Problem to solve: Collect every line of the material that contains the word "what". Uppercase and lowercase count as different.

Text and element pointing records
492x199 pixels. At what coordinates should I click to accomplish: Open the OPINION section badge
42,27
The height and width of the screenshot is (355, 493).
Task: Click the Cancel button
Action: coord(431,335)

Reply:
492x199 pixels. At what coordinates should I click to accomplish: Open the OPINION section badge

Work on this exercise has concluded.